On Thursday, Patrick Otim, the World Health Organization (WHO) Africa Incident Manager for the Ebola outbreak in Uganda, said Ebola and cholera are some of the diseases that can be directly linked to climate change.
"We have seen an increase in the number of Ebola outbreaks in Africa in the recent past. Since 2000, we have had 32 outbreaks, 19 of which have happened in the last decade and 13 in the preceding one," he said during a virtual forum organized by the WHO Africa office.
Over 50 percent of the outbreaks in the last decade have occurred in the last five years as floods and droughts become common as well as temperature rise due to climate change.
Ebola, a zoonotic disease, can be linked to the increased encroaching of the human population to animal habits and vice versa due to a rise in temperatures and events like drought.
"These climatic conditions result in migration of Ebola hosts like bats from areas that are not conducive to favorable ones, raising interaction between humans and the animals leading to outbreaks," Otim said.

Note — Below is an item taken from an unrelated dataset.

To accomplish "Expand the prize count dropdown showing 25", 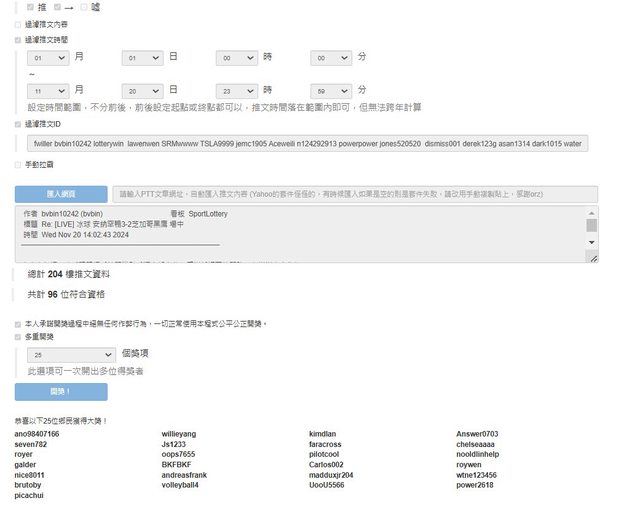I will coord(73,354).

Uganda is currently battling an Ebola outbreak that has seen the country confirm 131 cases and 48 deaths. In Nigeria, more than 2.8 million people have been affected by the country's worst floods in a decade, with 1.3 million displaced and several lives lost. Floods affect water systems that make the spread of diseases like cholera easier.
Egmond Evers, the Incident Manager for Greater Horn of Africa Food Insecurity and Health at WHO, said malnutrition, whose cases have been on the rise in Kenya, is directly linked to drought and flooding.
"When there are climate events like drought and flooding, they lead to the displacement of people making them food insecure and vulnerable to malnutrition and other diseases," he said.
John Rumunu, the director-general for Preventive Health Services at the South Sudan Ministry of Health called on African governments to put more resources in their health budgets to curb an increase in diseases like malaria and diarrhoea due to climate effects.